• [Exercise]:
Pick out each line in the material below that contains the string "computer", and copy those lines.

----- Extracted data

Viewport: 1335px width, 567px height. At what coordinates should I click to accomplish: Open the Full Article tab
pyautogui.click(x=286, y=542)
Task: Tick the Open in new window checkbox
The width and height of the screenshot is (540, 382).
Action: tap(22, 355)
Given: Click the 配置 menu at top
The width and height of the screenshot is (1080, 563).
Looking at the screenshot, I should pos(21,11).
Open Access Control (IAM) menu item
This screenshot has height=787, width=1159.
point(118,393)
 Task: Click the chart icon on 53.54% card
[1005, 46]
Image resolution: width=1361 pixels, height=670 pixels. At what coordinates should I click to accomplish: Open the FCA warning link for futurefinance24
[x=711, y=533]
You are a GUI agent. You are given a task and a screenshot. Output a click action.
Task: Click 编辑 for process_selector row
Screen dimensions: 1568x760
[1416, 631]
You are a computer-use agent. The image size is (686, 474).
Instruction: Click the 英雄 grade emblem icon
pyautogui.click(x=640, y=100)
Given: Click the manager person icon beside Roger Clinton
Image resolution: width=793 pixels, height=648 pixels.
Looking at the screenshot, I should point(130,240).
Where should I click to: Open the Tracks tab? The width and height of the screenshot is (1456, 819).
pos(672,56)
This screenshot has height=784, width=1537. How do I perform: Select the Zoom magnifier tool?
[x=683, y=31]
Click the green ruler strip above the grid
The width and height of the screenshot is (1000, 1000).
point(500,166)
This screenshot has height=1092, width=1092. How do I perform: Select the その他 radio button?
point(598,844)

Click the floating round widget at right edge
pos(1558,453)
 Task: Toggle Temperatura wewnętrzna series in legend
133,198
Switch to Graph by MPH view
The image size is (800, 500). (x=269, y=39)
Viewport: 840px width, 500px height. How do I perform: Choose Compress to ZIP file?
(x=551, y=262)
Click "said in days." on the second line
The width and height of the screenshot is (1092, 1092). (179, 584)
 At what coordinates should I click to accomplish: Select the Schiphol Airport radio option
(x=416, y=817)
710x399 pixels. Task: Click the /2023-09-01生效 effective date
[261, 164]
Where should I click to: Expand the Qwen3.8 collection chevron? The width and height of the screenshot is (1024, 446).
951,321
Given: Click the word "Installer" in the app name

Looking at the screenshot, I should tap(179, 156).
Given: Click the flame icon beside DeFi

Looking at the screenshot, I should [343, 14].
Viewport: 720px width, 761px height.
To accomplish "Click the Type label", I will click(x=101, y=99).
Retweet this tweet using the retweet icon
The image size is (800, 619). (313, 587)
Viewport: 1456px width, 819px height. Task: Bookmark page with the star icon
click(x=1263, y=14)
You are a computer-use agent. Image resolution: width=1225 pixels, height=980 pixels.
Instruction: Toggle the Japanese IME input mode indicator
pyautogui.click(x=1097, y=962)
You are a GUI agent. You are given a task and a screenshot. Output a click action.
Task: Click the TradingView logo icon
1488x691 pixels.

----------

• [Task response]:
You are a computer-use agent. The image size is (686, 474).
You are a computer-use agent. Image resolution: width=1225 pixels, height=980 pixels.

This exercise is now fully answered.